* _Required work_
Using the entries below, copy out all lines where "computer" is found.

[Stored data]
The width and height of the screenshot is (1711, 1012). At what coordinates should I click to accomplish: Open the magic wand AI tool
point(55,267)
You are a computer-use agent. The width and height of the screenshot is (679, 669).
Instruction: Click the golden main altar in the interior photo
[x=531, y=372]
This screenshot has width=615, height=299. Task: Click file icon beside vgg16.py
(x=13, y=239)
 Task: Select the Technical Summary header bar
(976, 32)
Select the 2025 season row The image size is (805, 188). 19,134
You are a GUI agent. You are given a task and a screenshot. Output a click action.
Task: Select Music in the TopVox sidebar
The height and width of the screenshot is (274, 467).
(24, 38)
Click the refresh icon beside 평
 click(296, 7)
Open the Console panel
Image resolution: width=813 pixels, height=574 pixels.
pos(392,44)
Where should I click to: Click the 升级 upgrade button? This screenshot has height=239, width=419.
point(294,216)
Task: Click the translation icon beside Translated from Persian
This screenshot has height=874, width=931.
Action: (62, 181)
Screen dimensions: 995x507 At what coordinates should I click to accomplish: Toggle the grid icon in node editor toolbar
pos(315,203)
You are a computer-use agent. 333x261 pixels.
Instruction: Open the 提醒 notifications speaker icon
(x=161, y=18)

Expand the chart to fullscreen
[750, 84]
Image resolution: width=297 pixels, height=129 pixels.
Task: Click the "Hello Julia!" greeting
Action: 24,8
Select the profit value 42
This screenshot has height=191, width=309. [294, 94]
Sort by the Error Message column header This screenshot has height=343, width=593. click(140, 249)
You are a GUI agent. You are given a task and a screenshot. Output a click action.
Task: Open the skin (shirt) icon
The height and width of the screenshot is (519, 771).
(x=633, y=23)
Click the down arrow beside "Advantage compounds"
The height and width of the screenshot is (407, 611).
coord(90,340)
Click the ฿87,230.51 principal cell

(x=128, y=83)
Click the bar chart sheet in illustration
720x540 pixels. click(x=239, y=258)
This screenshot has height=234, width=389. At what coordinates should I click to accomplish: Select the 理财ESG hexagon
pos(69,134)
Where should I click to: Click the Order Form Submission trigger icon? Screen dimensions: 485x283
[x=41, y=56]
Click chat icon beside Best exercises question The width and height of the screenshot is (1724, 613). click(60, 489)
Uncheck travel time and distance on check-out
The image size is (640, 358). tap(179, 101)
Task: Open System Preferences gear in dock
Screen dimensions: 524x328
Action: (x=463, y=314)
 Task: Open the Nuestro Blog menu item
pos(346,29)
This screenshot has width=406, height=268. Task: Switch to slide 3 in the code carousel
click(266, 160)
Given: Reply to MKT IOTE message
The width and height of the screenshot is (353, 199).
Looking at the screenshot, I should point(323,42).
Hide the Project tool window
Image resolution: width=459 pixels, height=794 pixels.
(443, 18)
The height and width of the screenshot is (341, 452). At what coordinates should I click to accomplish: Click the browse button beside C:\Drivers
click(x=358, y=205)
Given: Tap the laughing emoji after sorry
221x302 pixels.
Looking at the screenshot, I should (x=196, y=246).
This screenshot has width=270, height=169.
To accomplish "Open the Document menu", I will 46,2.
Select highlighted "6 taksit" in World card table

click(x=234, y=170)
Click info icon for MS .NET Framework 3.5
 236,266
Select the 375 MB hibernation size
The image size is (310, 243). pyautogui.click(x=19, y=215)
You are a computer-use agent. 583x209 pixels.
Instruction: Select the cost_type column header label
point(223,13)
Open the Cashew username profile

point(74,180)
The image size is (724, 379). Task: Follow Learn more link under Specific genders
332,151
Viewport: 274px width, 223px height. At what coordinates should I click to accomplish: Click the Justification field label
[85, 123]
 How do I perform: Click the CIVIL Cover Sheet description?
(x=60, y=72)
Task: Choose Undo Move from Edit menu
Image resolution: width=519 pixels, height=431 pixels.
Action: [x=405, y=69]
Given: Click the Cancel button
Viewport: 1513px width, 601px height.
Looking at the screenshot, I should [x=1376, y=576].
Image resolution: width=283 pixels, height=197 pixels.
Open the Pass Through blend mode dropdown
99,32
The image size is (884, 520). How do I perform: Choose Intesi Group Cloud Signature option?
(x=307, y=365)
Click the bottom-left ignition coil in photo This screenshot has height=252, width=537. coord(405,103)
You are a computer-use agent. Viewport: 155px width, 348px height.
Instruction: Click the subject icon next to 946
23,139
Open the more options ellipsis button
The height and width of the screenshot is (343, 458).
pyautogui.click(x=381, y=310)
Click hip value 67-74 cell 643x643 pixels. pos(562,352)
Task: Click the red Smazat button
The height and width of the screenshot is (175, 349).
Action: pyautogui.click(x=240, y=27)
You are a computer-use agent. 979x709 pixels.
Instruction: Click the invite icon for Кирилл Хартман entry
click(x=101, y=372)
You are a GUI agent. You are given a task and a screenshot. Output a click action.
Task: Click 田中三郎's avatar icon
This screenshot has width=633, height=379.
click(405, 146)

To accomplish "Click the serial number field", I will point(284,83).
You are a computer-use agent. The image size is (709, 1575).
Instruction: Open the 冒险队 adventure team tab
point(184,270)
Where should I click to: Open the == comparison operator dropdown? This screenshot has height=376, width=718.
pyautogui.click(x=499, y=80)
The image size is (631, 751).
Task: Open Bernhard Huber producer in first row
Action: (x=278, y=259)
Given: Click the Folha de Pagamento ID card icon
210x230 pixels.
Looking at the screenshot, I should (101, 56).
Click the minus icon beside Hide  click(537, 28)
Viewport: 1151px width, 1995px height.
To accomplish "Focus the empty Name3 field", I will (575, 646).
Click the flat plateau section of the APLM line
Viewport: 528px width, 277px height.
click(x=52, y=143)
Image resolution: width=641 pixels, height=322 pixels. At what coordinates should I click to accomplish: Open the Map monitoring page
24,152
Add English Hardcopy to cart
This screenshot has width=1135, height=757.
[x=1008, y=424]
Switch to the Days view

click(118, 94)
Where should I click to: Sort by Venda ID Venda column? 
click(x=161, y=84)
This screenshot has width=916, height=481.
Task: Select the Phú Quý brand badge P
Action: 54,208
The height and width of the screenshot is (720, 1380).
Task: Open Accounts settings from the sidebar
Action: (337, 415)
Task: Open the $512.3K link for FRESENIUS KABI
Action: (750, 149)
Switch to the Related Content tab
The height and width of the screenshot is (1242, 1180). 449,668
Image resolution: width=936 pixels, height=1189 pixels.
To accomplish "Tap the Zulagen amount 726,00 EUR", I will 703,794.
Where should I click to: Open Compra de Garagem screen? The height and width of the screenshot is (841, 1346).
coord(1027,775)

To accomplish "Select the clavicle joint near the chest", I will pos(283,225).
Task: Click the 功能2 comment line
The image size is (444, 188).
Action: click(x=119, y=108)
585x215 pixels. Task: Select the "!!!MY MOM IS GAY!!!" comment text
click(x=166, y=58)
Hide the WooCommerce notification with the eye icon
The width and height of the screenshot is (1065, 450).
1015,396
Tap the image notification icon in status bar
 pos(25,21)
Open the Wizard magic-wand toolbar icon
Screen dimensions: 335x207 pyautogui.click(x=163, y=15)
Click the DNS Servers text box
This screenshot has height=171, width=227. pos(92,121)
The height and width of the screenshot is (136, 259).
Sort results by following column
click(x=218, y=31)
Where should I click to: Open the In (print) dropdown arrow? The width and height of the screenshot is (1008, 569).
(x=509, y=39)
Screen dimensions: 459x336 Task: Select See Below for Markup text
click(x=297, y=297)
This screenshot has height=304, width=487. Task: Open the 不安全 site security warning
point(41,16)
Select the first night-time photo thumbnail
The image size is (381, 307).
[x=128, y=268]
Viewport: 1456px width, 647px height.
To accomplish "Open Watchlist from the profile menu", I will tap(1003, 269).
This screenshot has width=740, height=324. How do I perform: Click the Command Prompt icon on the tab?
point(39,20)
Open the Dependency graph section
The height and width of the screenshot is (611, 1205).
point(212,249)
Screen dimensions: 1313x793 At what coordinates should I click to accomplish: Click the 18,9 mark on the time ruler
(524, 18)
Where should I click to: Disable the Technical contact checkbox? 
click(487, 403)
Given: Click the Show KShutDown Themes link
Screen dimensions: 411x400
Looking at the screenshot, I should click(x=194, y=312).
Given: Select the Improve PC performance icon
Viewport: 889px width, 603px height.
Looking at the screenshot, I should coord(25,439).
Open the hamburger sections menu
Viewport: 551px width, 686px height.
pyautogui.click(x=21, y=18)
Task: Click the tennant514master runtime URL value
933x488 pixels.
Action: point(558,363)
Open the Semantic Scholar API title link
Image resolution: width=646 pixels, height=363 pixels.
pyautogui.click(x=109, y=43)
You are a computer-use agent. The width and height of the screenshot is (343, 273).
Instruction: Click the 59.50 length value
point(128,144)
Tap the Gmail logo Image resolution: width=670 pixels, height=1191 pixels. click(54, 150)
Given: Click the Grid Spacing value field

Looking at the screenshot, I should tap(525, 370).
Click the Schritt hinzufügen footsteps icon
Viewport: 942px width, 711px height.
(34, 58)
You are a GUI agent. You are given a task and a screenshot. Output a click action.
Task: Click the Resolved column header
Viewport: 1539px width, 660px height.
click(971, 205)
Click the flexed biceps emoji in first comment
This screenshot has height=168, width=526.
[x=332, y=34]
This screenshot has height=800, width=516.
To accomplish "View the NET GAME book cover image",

* _Written solution_
You are a computer-use agent. The width and height of the screenshot is (679, 669).
You are a computer-use agent. 333x261 pixels.
You are a computer-use agent. 583x209 pixels.
You are a computer-use agent. Viewport: 155px width, 348px height.
You are a computer-use agent. 979x709 pixels.
You are a computer-use agent. The image size is (709, 1575).
You are a computer-use agent. The width and height of the screenshot is (343, 273).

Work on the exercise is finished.